The abundance and behaviour of all hematopoietic components display daily oscillations, supporting the involvement of circadian clock mechanisms. The daily variations of immune cell functions, such as trafficking between blood and tissues, differentiation, proliferation, and effector capabilities are regulated by complex intrinsic (cell-based) and extrinsic (neuro-hormonal, organism-based) mechanisms. While the role of the transcriptional/translational molecular machinery, driven by a set of well-conserved genes (Clock genes), in nucleated immune cells is increasingly recognized and understood, the presence of non-transcriptional mechanisms remains almost entirely unexplored. Studies on anucleate hematopoietic components, such as red blood cells and platelets, have shown that auto-sustained redox reaction cycles persist and operate in mammals. This opens to the possibility that transcriptional and non-transcriptional circadian mechanisms might coexist in nucleated immune cell populations, potentially complementing each other. It is becoming increasingly clear that disruption of the circadian rhythm at the central level (core clock) is strongly implicated in a plethora of diseases that are associated with maladaptive immune responses.

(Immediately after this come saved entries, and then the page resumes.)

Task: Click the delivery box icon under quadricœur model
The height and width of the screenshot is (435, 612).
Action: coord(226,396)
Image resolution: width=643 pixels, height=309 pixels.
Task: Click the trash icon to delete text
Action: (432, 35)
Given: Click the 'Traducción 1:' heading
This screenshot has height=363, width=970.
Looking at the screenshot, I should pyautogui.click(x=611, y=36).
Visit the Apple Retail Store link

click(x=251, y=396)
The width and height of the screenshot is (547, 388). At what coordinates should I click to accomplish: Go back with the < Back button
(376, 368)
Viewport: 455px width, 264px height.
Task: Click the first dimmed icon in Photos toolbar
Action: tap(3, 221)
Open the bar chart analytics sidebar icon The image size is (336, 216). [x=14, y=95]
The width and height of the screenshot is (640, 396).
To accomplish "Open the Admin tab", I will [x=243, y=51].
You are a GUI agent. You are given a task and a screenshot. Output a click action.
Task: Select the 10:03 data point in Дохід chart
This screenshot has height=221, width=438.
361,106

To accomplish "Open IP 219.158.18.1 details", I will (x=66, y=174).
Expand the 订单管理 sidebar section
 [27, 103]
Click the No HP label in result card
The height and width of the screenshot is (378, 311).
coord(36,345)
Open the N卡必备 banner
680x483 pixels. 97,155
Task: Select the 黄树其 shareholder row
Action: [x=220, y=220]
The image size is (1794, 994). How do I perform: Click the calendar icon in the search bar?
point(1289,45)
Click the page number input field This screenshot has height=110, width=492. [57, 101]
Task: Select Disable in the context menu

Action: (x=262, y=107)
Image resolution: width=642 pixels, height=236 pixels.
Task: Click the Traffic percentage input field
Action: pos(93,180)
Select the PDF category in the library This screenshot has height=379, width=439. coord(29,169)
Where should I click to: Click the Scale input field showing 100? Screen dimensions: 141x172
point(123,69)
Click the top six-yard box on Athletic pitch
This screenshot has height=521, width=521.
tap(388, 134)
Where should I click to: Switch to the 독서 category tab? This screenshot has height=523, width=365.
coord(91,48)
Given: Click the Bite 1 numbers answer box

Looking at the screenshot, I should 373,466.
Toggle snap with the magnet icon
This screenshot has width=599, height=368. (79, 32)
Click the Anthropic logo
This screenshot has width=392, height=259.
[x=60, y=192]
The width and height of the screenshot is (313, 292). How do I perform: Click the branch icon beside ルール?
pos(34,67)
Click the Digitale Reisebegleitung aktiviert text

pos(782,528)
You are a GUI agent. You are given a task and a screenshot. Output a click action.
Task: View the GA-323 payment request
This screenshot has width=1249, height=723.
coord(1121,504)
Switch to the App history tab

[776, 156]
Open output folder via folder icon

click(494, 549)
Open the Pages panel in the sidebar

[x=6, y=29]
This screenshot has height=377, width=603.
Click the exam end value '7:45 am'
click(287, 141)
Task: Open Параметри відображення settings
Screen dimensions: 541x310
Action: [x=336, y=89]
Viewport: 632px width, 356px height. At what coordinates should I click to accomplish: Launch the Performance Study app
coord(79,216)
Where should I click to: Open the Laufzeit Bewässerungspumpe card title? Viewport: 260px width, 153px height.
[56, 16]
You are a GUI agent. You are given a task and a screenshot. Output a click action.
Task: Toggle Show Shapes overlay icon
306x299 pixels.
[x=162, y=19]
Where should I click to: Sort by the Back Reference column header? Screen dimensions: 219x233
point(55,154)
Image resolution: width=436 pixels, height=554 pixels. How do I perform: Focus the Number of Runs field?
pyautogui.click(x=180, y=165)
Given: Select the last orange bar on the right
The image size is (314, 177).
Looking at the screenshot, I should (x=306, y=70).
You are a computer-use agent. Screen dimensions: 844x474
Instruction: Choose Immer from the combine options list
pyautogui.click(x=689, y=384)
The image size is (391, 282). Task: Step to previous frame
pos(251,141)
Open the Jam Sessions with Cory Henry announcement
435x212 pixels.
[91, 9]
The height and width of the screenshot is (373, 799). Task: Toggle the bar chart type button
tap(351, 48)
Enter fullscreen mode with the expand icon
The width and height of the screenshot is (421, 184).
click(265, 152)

On the other hand, several evidence imply that dysregulated immune activity (e.g. excessive inflammation) may alter/disrupt the proper functioning of peripheral clocks. This knowledge paves the way to the exploitation of chronobiological concepts in clinical practice. A better comprehension of various transcriptional/translational and biochemical mechanisms that maintain rhythmicity in immune system activities, as well as the many factors (host-derived, microbiota-derived, environment) that can alter or disrupt these processes, will facilitate the development of novel chrono-immunotherapeutic approaches.